Epicurus' Perspective: Epicurus accuses Cynics
of a reverse kind of pride, vanity, and ambition
Associates
Gryphus, who appears in story
to tell Epicurus to stop teaching
Eleatic School (Parmenides)
Doctrines
Quibbles: All is One - motion is impossible
Associates
The Lyceum, the School of Aristotle, the Peripatetics
Doctrines
Nature of Truth: Holds that reality exists in *this* dimension (not another world like Plato).
Access to Truth: Holds that truth is accessible only through "reasoning" in word games ("syllogisms). If a matter cannot be stated in the form of a syllogism, involving affirmations or denials, then it cannot be true.
Guide to Life: "Virtue" is the guide to life. Virtue is set by "reasoning" back to the first cause which is divine.

• REQUIRED ACTIONS:
• 1. Decide whether each statement agrees with the outline of philosophical schools above. Answer yes or no for each, and quote the words from the outline that settle it.
(a) The Lyceum places reality in another world, as Plato does.
(b) Epicurus charges the Cynics with a reverse kind of pride.
(c) The Eleatic School holds that motion is impossible.
• 2. Resume the outline of philosophical schools above, starting right after its final entry.

• GIVEN RECORDS:
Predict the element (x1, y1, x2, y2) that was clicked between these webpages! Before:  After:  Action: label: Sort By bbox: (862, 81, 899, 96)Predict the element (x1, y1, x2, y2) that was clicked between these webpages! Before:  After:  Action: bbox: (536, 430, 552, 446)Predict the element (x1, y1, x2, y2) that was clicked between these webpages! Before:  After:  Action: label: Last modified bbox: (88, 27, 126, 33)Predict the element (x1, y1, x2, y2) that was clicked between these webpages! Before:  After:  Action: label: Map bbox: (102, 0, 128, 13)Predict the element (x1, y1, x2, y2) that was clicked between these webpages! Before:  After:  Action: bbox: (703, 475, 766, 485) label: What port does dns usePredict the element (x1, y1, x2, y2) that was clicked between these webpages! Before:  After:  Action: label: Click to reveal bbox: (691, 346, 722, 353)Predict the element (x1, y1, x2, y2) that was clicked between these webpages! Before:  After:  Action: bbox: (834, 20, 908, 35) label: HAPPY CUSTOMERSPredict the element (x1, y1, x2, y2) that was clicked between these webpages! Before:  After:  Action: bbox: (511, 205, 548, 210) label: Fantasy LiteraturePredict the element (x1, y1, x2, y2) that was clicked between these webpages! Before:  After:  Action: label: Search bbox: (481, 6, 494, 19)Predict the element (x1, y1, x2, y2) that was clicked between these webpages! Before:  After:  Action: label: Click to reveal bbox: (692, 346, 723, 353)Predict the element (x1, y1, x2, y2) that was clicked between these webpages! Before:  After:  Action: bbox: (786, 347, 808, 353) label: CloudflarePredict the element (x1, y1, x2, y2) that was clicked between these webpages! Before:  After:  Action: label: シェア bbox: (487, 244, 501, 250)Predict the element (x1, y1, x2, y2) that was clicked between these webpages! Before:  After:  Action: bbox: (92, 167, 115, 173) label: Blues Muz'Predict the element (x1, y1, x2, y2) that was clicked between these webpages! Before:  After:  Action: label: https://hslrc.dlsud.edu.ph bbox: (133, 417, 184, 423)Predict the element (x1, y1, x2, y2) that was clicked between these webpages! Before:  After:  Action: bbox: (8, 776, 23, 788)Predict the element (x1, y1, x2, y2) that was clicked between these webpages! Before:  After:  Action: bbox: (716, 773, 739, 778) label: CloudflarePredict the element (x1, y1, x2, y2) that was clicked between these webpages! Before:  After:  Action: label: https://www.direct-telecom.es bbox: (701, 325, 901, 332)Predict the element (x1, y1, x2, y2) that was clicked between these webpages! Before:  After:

• RESPONSES IN ORDER:
• 1.
(a) No: "(not another world like Plato)"
(b) Yes: "Epicurus accuses Cynics of a reverse kind of pride, vanity, and ambition"
(c) Yes: "All is One - motion is impossible"

• 2.
Epicurus' perspective: Epicurus reportedly called Aristotle a "piker" and "profligate" who "after devouring his patrimony took to soldiering and selling drugs." (This is not in AFDIA and he may not have said it.)
Associates
Theophrastus (criticized as arrogant)
Pyrrho, the Skeptic
Doctrines
Nature of Truth:
Access To Truth: Impossible to know anything with certainty
Guide to Life:
Epicurus' Pespective: The Skeptics are wrong because certain knowledge of some things is possible, based on the eternal and unchanging nature of the elements. These views are explained in the Letter to Herodotus, Authorized Doctrines 22-25, and Lucretius.